Thanks to the Pittsburgh Steelers’ pioneering use of this scale, other NFL teams eventually adopted it, acknowledging the importance of standardizing concussion assessment methods.

Today, the PCSS is used not only in the NFL but also in other professional and amateur sports leagues, as well as in a variety of medical settings. It remains an important tool for all clinicians who manage the rehab and recovery of concussion patients.

The Importance of Symptom Assessment in Concussion Patients.

Symptoms of concussion are non-specific. They are not unique to concussions alone. This can complicate diagnosis and treatment, as apparent concussion symptoms may also be attributed to other factors like cervical spine dysfunction, medication side effects, inflammatory disorders, or other non-mTBI causes.

Assessing the symptomatic presentation of patients has many benefits. Preventatively, it can be used for a healthy patient baseline. It can provide a baseline for concussed patients at the beginning of treatment. It also allows the clinician to monitor recovery, inform return-to-play decisions, and give the patient an easy-to-understand gauge of their progress from the time of their concussion to their discharge.

Finally, symptom assessment is a valuable metric for shaping a patient’s rehabilitation program, especially the exercise component, as it can determine whether to progress to higher-intensity physical activities and environments.

Remember that the signs and symptoms of a concussion do not always present at the same rate. While the symptomatic presentation may vary in quality, complexity, and intensity, most individuals will recover in the initial 4 weeks after a concussion.

They may present immediately or evolve over minutes or hours. Though they will commonly resolve within days, there is always a possibility of symptoms persisting longer than expected (even despite the clinicians’ best efforts to mitigate such prolongation). Current research suggests up to 30% of youth and adults may have symptoms that last longer than one month.

What is the PCSS?

The PCSS or Post-Concussion Symptom Scale has been recommended at both the Berlin and Amsterdam International Conferences on Concussion in Sport. It is included in the SCAT 6 sideline assessment tool but may also be used for in-clinic assessment.

The PCSS is a 22-item checklist designed to assess and track symptoms associated with concussions. Patients are asked to rate each of the 22 symptoms on a 7-point Likert scale ranging from 0-6. Higher scores indicate a higher severity of post-concussive symptoms (which may, in turn, predict a poorer prognosis when considering the expected time to return to play).

The symptoms included in the PCSS are as follows:

HeadacheSensitivity to noiseDrowsiness
Pressure in headFeeling slowed downMore emotional
Neck painFeeling like “in a fog”Irritability
Nausea or vomitingDon’t feel right (feeling off)Sadness
DizzinessDifficulty concentratingNervous/anxious
Blurred visionDifficulty rememberingTrouble falling asleep (if applicable)
Balance problemsFatigue or low energy
Sensitivity to lightConfusion


First and foremost, the PCSS provides a starting point for recovery. But it also serves as an important tool for tracking changes in symptoms over time, for better or for worse, and helps to determine when it is safe for an athlete to return to play.

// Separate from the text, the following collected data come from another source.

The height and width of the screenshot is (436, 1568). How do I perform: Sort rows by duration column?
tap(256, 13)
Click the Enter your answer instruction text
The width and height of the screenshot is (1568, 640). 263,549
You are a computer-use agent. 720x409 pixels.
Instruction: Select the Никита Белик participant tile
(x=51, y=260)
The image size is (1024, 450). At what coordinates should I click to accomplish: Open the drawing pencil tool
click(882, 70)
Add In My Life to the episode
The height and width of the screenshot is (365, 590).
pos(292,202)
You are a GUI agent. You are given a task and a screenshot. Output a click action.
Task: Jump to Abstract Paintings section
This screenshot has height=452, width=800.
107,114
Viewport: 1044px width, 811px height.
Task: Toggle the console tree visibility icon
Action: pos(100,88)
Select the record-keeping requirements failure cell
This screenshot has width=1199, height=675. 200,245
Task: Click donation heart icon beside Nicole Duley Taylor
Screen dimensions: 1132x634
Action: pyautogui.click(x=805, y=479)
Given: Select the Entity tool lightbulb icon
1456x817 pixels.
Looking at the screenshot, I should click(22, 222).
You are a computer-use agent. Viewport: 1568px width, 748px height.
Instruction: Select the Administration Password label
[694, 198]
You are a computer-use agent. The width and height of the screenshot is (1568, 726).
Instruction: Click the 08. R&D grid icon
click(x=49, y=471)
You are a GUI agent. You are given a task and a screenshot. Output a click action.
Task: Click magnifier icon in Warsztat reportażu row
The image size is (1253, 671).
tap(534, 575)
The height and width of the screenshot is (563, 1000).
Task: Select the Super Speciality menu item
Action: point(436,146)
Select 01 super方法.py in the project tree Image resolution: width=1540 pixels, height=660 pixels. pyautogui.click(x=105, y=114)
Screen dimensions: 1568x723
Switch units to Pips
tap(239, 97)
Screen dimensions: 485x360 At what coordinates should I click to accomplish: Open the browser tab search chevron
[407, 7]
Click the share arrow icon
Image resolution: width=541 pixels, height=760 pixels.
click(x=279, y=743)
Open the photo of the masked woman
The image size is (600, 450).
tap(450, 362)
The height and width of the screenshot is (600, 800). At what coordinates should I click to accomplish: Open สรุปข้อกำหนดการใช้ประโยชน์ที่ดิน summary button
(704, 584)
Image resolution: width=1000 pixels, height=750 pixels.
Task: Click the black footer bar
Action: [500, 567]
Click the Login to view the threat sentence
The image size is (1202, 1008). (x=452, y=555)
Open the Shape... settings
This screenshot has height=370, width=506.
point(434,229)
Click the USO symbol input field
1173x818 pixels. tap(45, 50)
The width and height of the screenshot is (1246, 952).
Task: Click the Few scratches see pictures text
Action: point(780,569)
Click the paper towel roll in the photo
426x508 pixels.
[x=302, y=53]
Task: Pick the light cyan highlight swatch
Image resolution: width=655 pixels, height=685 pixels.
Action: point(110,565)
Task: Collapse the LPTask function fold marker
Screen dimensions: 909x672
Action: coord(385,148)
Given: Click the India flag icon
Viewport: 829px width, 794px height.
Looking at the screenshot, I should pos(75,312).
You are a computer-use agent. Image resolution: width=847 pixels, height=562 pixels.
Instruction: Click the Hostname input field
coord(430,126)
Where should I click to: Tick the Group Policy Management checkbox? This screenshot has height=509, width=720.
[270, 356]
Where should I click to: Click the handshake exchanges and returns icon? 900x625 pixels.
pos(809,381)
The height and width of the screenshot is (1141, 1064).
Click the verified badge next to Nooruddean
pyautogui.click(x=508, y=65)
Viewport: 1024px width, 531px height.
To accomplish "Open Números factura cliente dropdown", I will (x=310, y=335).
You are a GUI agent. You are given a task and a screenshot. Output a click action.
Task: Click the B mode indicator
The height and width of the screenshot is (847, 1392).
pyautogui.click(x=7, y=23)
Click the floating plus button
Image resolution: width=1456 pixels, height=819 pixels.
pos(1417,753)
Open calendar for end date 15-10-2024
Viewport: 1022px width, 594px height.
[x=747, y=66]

The use of a standardized symptom checklist is crucial in accurately assessing and managing concussions. Before its development, no universally accepted method existed for evaluating and tracking concussion symptoms. This led to varying practices among medical professionals and teams, resulting in inconsistent diagnoses and return-to-play decisions.

Additionally, this standardized scale has allowed research on concussion management and rehabilitation to advance significantly. By tracking symptoms and recovery progress, medical professionals and researchers can identify patterns and trends, leading to a better understanding of how concussions affect the brain and how to treat them best.

Baseline Testing and the PCSS.

A thorough, multimodal baseline test should utilize the Post-Concussion Symptom Score. By establishing a baseline before an injury occurs, medical professionals can accurately compare post-injury symptoms to pre-injury levels. This can aid in diagnosis, making more informed return-to-play decisions, and better tracking recovery progress.

It is not uncommon for individuals to experience some of the 22 symptoms included in the PCSS without ever experiencing a concussion. According to one study published in the Journal of Neurotrauma, up to 40% of healthy, non-concussed athletes have one or more symptoms typically associated with a concussion.

According to the World Health Organization, up to three-quarters of the global population have experienced a headache in the past year.

Thus, non-specific symptoms like headaches (and note that all of the symptoms in the PCSS are non-specific to concussion) may already be a typical daily occurrence for patients before injury. Clinicians should remember this as they administer the PCSS to their injured patients. It is also worth noting that such pre-injury symptoms are most prevalent in adolescents.

Diagnosis and the PCSS.

First, let’s review the basic framework for concussion diagnosis. (If you are familiar with the updated diagnostic criteria below, skip to “Using the PCSS for Diagnosis”).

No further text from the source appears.